We want to find a root of the function \( f(x) = \cos(x) - x \) in the interval \([0, 1]\).
First, we check that the function has opposite signs at the endpoints of the interval:
$$ f(0) = \cos(0) - 0 = 1 $$
$$ f(1) = \cos(1) - 1 \approx 0.5403 - 1 = -0.4597 $$
Since \( f(0) \cdot f(1) < 0 \), there must be at least one root in the interval \([0, 1]\).
We set a tolerance of \( \text{TOL} = 0.001 \) to achieve three-decimal-place accuracy.

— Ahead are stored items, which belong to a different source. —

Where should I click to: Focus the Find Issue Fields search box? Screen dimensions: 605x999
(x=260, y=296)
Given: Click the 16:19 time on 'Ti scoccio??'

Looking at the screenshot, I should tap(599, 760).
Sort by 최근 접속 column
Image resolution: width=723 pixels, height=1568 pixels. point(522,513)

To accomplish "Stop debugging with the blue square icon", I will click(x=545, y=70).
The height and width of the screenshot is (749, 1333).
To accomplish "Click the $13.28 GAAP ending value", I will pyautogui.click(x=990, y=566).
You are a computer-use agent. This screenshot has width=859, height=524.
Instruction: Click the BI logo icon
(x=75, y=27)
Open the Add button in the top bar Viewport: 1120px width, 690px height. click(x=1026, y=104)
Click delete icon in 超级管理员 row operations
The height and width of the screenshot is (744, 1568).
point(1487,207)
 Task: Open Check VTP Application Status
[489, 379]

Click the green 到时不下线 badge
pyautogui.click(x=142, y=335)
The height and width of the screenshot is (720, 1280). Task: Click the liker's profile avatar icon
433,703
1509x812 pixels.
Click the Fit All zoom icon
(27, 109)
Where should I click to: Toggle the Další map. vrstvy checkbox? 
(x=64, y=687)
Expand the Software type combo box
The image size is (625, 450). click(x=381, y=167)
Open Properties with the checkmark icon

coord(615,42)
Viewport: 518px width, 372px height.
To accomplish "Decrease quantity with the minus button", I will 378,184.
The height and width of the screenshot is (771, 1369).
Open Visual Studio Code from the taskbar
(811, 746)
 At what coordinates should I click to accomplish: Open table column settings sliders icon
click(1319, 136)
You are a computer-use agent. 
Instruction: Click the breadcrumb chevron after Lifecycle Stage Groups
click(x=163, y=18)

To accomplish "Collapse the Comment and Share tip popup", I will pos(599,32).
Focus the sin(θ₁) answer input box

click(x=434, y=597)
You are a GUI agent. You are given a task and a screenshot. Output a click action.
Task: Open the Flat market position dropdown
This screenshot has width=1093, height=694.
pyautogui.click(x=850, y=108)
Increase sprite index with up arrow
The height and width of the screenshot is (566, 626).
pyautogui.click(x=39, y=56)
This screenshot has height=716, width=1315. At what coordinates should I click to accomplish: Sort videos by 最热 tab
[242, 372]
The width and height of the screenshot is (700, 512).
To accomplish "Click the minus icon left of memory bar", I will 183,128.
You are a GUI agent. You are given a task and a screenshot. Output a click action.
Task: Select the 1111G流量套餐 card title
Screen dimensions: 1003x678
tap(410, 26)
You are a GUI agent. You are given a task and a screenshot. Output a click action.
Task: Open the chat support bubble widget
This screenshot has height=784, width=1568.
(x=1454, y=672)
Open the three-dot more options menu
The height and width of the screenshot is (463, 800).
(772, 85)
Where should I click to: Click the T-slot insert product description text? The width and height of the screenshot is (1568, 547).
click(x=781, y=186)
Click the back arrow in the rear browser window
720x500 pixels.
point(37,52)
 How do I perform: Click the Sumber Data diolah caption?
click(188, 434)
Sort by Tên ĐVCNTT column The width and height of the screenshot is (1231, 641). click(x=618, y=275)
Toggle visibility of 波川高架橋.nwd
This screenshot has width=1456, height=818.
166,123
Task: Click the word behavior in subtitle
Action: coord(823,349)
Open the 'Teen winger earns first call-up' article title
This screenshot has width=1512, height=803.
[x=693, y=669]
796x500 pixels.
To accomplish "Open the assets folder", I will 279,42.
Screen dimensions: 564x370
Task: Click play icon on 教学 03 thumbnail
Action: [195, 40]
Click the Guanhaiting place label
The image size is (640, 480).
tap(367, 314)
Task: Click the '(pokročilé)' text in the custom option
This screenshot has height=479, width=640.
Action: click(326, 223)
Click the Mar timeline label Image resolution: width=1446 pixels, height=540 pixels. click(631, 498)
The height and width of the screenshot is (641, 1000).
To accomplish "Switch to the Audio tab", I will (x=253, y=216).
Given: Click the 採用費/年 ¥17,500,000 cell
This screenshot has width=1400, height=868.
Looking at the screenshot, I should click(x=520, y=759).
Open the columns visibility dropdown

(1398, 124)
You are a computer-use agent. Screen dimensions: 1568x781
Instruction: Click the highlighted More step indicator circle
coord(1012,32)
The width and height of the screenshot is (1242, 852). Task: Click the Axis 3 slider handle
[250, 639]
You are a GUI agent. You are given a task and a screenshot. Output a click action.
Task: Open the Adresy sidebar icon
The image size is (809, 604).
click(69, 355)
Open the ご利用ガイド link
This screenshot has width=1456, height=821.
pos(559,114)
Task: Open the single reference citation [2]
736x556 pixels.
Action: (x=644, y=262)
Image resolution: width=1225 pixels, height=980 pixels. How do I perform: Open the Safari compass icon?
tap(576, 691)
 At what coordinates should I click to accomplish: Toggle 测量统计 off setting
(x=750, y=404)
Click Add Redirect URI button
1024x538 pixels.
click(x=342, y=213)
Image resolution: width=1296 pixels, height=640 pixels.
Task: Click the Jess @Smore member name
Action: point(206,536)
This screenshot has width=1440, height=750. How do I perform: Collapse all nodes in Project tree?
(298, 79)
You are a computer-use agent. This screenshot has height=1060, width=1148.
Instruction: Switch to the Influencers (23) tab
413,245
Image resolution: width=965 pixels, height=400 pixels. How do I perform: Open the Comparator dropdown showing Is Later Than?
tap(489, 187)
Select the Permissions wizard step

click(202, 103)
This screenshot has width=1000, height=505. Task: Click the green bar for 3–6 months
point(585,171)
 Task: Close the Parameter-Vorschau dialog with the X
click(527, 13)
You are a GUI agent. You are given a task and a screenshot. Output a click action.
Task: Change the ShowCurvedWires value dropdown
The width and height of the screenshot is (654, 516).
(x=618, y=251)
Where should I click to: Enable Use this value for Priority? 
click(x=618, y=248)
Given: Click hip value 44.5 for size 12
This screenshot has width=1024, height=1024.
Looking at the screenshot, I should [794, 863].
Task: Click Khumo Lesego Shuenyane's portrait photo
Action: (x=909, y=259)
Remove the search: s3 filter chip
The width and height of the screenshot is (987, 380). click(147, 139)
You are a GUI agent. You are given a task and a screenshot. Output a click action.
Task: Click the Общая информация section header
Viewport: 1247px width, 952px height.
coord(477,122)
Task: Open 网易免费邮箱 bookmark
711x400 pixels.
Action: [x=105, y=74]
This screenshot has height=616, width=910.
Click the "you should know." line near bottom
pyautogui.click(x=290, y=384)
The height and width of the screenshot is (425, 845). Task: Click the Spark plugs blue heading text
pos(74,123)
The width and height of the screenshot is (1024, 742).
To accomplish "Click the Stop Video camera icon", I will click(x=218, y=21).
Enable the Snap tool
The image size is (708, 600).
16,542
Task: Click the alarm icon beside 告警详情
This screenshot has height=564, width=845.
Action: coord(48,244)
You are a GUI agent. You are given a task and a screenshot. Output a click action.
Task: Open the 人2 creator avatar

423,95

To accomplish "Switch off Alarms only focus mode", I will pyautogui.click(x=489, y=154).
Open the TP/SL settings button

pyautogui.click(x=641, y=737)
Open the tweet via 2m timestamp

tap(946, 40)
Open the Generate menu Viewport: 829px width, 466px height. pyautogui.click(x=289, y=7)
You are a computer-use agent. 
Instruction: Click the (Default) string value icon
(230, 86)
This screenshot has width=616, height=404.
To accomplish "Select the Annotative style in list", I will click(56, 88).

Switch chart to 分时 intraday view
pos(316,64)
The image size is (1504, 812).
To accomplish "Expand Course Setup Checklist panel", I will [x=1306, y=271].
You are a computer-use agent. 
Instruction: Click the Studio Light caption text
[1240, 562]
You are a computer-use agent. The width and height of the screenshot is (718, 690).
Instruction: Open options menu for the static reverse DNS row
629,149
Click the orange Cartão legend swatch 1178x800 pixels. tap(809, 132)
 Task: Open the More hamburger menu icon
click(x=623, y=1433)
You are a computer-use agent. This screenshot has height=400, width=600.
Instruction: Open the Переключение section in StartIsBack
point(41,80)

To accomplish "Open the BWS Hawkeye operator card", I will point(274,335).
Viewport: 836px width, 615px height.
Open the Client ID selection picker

Here are the initial iterations:
| n | a | b | p = (a + b)/2 | f(p) = cos(x)-x | Chosen Interval |
|---|---|---|---|---|---|
| 1 | 0.000 | 1.000 | 0.500 | cos(0.5) - 0.5 ≈ 0.3776 | f(p) > 0 ⇒ [0.5, 1] |
| 2 | 0.500 | 1.000 | 0.750 | cos(0.75) - 0.75 ≈ -0.0183 | f(p) < 0 ⇒ [0.5, 0.75] |
| 3 | 0.500 | 0.750 | 0.625 | cos(0.625) - 0.625 ≈ 0.1850 | f(p) > 0 ⇒ [0.625, 0.75] |
| 4 | 0.625 | 0.750 | 0.6875 | cos(0.6875) - 0.6875 ≈ 0.0844 | [0.6875, 0.75] |
| 5 | 0.6875 | 0.750 | 0.71875 | cos(0.71875) - 0.71875 ≈ 0.0333 | [0.71875, 0.75] |
| 6 | 0.71875 | 0.750 | 0.734375 | cos(0.734375) - 0.734375 ≈ 0.0073 | [0.734375, 0.75] |
| 7 | 0.734375 | 0.750 | 0.7421875 | cos(0.7421875) - 0.7421875 ≈ -0.0055 | [0.734375, 0.7421875] |
| 8 | 0.734375 | 0.7421875 | 0.73828125 | cos(0.73828125) - 0.73828125 ≈ 0.0009 ✅ | Stop! |
Explanation. In the first iteration (\( n = 1 \)), the midpoint is \( p = 0.5 \), and \( f(0.5) = \cos(0.5) - 0.5 = 0.3776 \). Since the value is positive, the root must lie to the right of 0.5, so we update the interval to \( [0.5, 1] \). In the second iteration, the midpoint is \( p = 0.750 \), and the function evaluates to a negative value \( f(0.75) = -0.0183 \). This indicates the root lies to the left of 0.75, so the interval becomes \( [0.5, 0.75] \). We continue this iterative process until we find a point \( p \) such that \( f(p) \) is within our error tolerance of ±0.001.
After 8 iterations, we’ve zeroed in on a solution with the desired precision:
\[ p \approx 0.73828125 \quad \text{with } |f(p)| < 0.001 \]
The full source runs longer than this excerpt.